*** Begin section ***

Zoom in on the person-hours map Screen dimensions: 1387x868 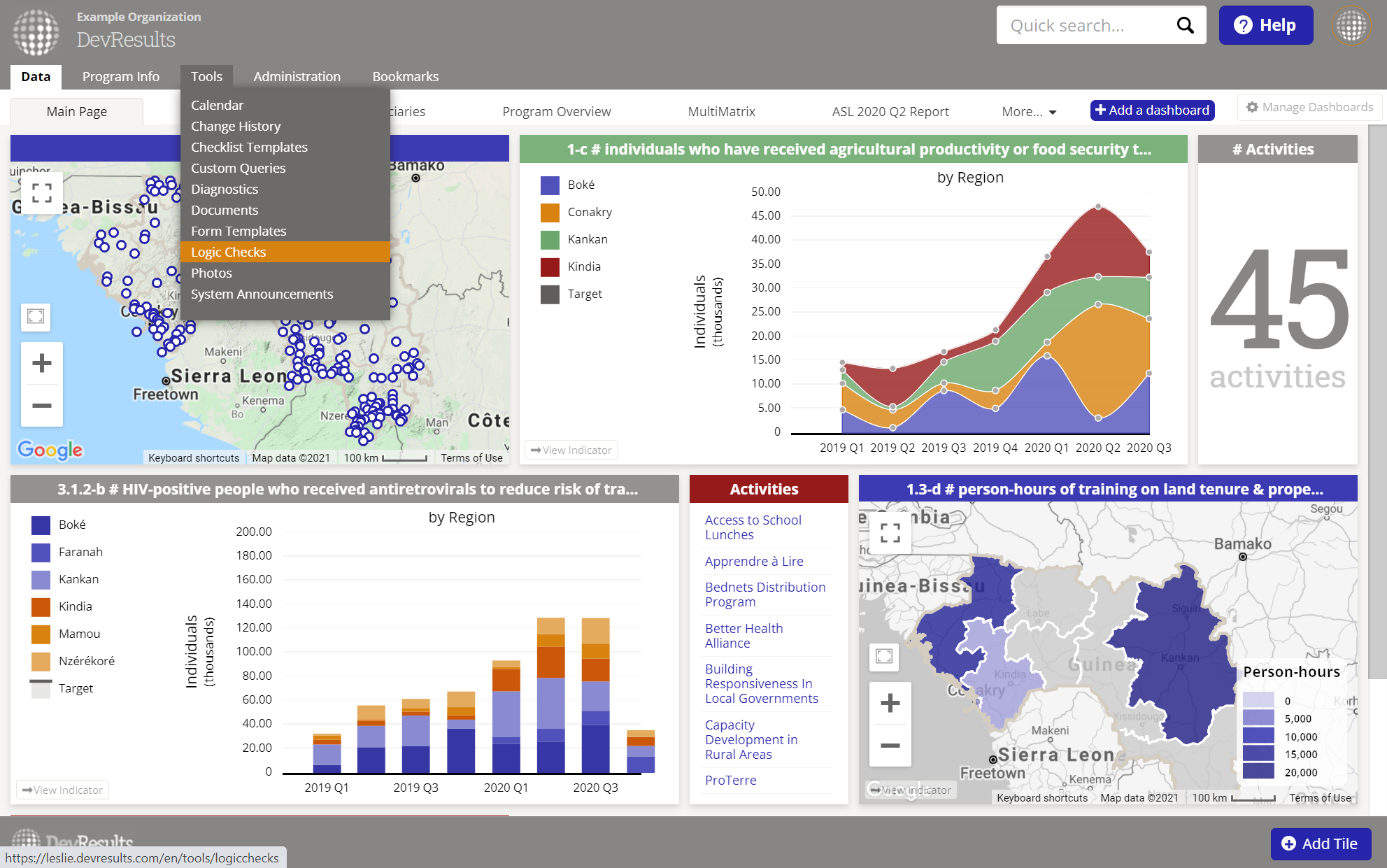click(890, 703)
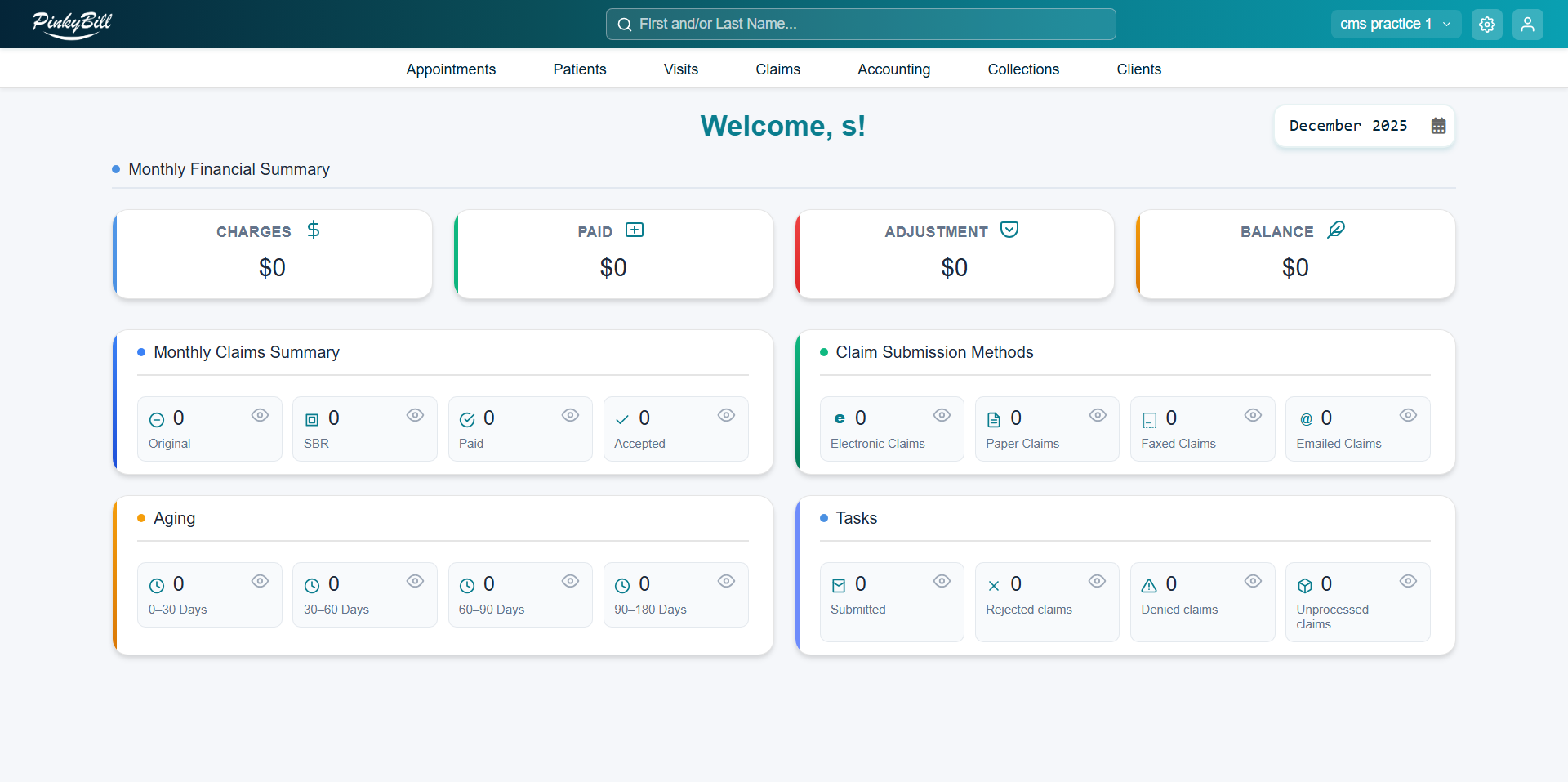The width and height of the screenshot is (1568, 782).
Task: Click the Balance quill icon
Action: [x=1337, y=230]
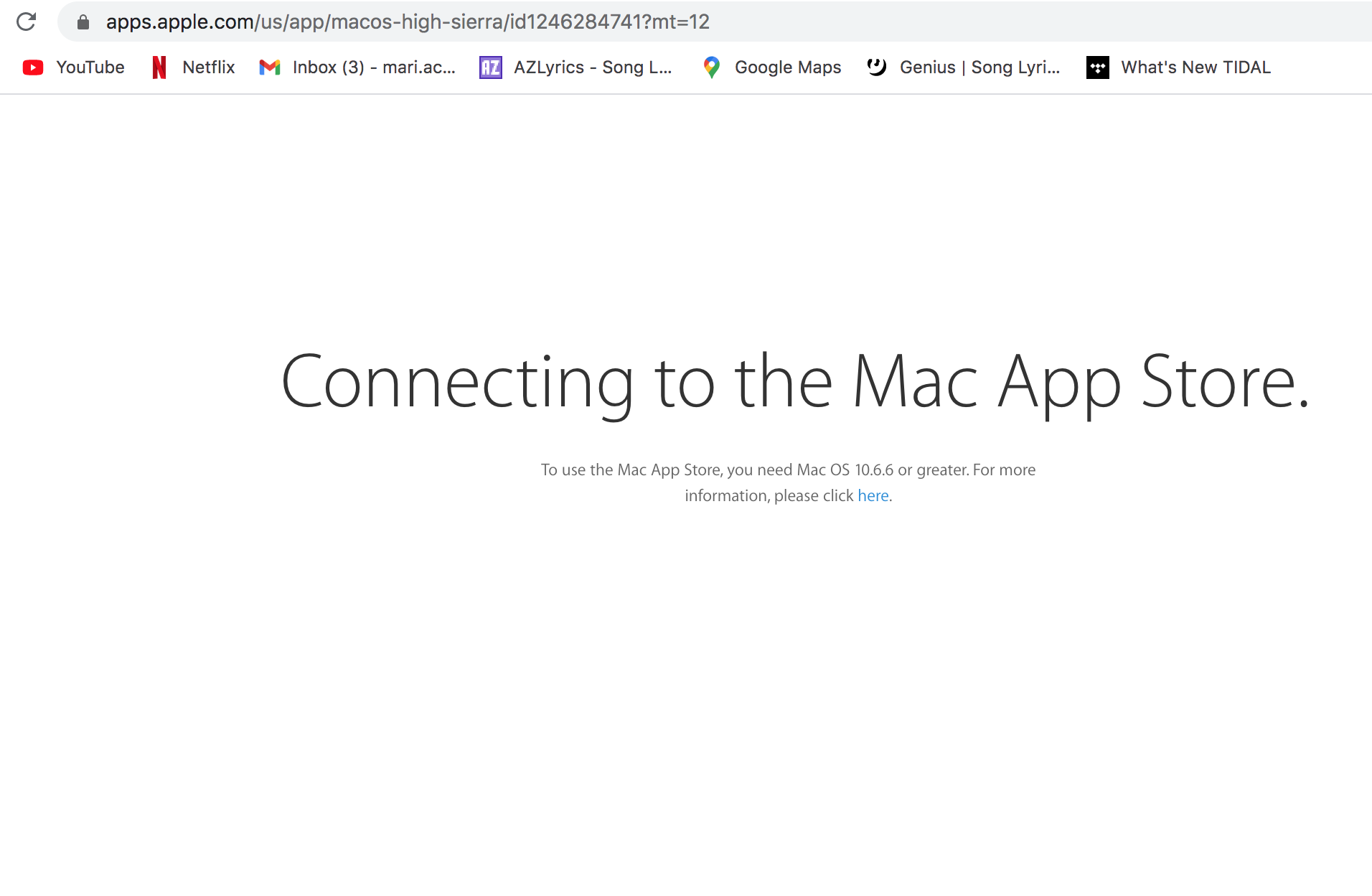Viewport: 1372px width, 896px height.
Task: Select the AZLyrics bookmark icon
Action: pos(489,67)
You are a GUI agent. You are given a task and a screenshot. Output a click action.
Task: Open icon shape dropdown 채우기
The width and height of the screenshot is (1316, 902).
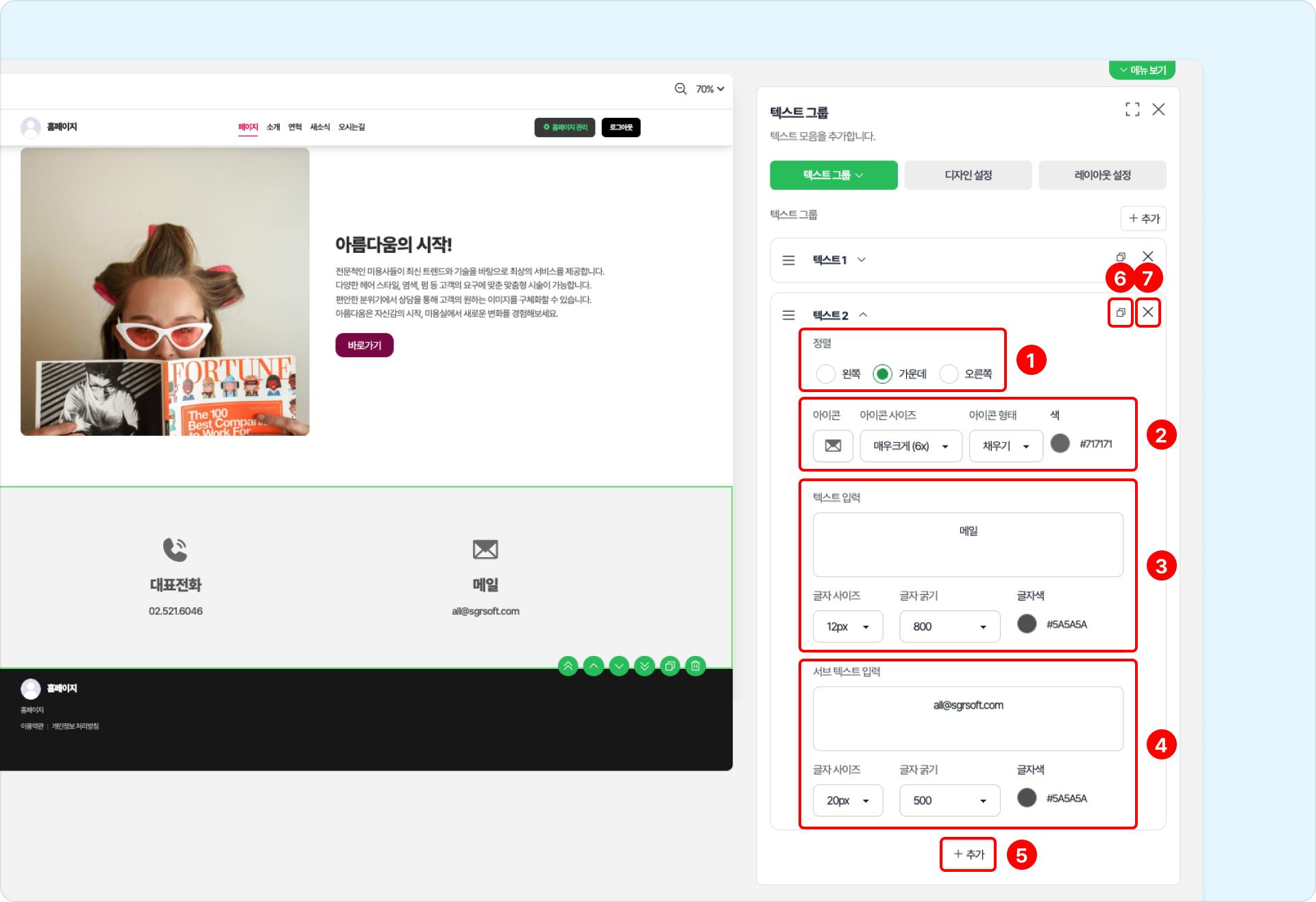[1006, 446]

*** End section ***

- **WORK REQUEST**:
Omit the pictures and write out exactly the lines from the one containing "You are a GUI" through the last line of the material.

- **WRITTEN RESPONSE**:
You are a GUI agent. You are given a task and a screenshot. Output a click action.
Task: Open icon shape dropdown 채우기
The width and height of the screenshot is (1316, 902).
[1006, 446]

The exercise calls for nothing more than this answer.